The water (1) instantaneously reached to the boiling point by receiving heat energy is converted into water vapor, and the converted water vapor rises together with the heating gas and is discharged to the outside of the boiler through the water vapor discharge pipe (12).

Here, the remaining water that has not reached the boiling point may be discharged through the water discharge pipe 16 to be used for heating or discarded.

At this time, the water (1) serves to clean the steam and the heating gas discharged to the steam discharge pipe 12 by adsorbing various impurities or dust contained in the heating gas.

In addition, as shown in Figure 3, when the combustion chamber 60 is installed outside the water tank 10 to supply the heating gas into the water tank 10, the high pressure state by the blower 80 When air is introduced into the combustion chamber 60 through the air pipe 62 and a gas fire having strong ignition flows into the combustion chamber 60, the mixed gas of the air and the gas fuel is discharged by the igniter 66. It explodes to generate high temperature and high pressure heating gas.

At this time, the heating gas, the reverse flow prevention valve 22 is installed in the air pipe 62 and the fuel pipe 64, respectively, is guided to the heating gas supply pipe 20 is supplied to the water tank (10). In addition, the water 1 inside the water tank 10 is blocked from flowing into the combustion chamber 60 by the non-return valve 22 installed in the heating gas supply pipe 20.

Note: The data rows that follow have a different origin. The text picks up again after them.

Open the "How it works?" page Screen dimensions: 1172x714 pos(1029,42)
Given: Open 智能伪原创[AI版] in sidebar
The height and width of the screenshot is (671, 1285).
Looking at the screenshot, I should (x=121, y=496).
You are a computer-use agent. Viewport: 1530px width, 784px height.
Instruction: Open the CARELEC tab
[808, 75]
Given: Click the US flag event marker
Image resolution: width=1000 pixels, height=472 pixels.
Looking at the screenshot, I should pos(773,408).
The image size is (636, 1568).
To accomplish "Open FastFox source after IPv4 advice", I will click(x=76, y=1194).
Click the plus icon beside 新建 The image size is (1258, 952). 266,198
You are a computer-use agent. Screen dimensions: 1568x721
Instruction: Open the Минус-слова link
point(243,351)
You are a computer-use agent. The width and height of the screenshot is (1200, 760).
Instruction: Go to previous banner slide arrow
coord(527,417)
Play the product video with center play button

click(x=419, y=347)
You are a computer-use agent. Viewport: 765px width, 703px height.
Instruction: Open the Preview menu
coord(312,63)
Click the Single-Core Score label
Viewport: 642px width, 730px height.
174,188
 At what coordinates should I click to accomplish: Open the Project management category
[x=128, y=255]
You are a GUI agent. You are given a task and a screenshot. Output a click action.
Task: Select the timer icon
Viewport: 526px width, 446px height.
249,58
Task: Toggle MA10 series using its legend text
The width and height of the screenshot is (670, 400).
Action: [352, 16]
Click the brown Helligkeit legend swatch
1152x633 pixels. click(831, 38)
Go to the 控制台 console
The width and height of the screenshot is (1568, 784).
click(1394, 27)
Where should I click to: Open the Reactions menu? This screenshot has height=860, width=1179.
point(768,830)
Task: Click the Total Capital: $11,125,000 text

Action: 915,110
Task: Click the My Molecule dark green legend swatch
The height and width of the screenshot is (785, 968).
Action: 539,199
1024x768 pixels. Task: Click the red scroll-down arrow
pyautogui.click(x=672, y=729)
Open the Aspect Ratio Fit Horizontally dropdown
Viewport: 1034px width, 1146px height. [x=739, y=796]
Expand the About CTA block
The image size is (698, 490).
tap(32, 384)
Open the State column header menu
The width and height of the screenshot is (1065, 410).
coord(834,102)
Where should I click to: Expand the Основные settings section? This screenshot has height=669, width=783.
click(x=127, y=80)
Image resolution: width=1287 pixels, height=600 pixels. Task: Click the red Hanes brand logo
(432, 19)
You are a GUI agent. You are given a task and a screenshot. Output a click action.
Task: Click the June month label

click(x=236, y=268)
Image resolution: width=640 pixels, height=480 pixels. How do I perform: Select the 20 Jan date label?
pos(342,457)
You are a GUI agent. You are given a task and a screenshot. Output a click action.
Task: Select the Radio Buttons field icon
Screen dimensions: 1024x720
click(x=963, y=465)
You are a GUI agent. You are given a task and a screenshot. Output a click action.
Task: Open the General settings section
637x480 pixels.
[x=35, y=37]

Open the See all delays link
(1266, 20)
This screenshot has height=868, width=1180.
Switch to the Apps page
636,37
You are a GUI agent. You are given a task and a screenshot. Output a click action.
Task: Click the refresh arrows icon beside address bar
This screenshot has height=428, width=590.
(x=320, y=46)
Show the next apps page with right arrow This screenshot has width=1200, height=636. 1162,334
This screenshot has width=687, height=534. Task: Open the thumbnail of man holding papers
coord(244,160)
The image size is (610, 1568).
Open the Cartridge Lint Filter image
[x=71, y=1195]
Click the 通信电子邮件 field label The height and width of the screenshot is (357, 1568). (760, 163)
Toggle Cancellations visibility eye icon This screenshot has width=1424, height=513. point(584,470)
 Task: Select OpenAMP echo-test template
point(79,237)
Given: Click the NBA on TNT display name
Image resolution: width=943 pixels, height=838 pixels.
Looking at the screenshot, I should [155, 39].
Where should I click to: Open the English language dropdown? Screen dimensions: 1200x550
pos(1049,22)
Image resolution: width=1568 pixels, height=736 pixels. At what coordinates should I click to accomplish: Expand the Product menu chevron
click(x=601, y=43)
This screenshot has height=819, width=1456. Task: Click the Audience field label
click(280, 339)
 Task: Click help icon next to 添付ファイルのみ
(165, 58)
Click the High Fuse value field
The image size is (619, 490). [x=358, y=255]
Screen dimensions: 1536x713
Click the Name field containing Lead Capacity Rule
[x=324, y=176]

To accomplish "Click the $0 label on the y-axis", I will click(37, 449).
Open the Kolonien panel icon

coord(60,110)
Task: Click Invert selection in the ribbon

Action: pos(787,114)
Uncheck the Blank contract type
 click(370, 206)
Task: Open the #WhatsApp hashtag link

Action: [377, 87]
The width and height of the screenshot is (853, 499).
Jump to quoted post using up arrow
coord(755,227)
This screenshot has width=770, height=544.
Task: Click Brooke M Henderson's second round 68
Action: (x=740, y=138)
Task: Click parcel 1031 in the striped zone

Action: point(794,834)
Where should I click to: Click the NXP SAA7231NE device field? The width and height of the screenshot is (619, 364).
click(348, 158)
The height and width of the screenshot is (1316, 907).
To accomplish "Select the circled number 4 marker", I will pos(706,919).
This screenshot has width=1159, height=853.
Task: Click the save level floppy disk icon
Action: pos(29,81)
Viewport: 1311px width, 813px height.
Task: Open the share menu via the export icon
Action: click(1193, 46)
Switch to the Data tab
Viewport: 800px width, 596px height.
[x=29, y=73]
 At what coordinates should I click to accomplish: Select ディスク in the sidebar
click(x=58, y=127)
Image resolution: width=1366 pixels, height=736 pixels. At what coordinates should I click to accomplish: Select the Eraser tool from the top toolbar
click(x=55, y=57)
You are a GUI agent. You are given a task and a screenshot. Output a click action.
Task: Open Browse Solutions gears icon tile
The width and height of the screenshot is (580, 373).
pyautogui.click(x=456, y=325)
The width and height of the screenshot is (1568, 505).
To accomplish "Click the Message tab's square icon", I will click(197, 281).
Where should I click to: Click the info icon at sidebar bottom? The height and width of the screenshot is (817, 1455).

On the other hand, Figure 4 shows a heat exchange type boiler by the heating gas bubbles according to another embodiment of the present invention in which the combustion chamber is located in the tank, receiving air and gas fuel from the air pipe 72 and the gas pipe 74 The combustion chamber 70 which explodes this is not installed outside the water tank 10 as shown in FIG. 3 but is installed inside the water tank 10.

That is, the combustion chamber 70 is connected to the air pipe 72 and the fuel pipe 74 connected to the outside of the tank at the lower side to receive air and gaseous fuel, respectively, the heating gas supply pipe 78 is connected to the upper side, The backflow prevention valve 77 is installed in the air pipe 72, the fuel pipe 74, and the heating gas supply pipe 78, respectively, and the combustion chamber 70 is introduced into the combustion chamber 70 and mixed with air. In order to ignite the gas fuel, an igniter 76 for generating an electric flame at the terminal is installed.

Therefore, referring to the operation relationship of the heat exchange type boiler by the heating gas bubble of the present invention shown in Figure 4, the heat exchange type boiler by the heating gas bubble of the present invention is a heat exchange type boiler by the heating gas bubble shown in FIG. In contrast, as the combustion chamber 70 is installed inside the tank 10, but not outside, the same as the operation of the existing combustion chamber 70, the air into the combustion chamber 70 through the air pipe 72 When the gas fuel is introduced into the combustion chamber 70, the mixed gas of the air and the gas fuel is exploded by the igniter 76 to generate a high temperature and high pressure heating gas.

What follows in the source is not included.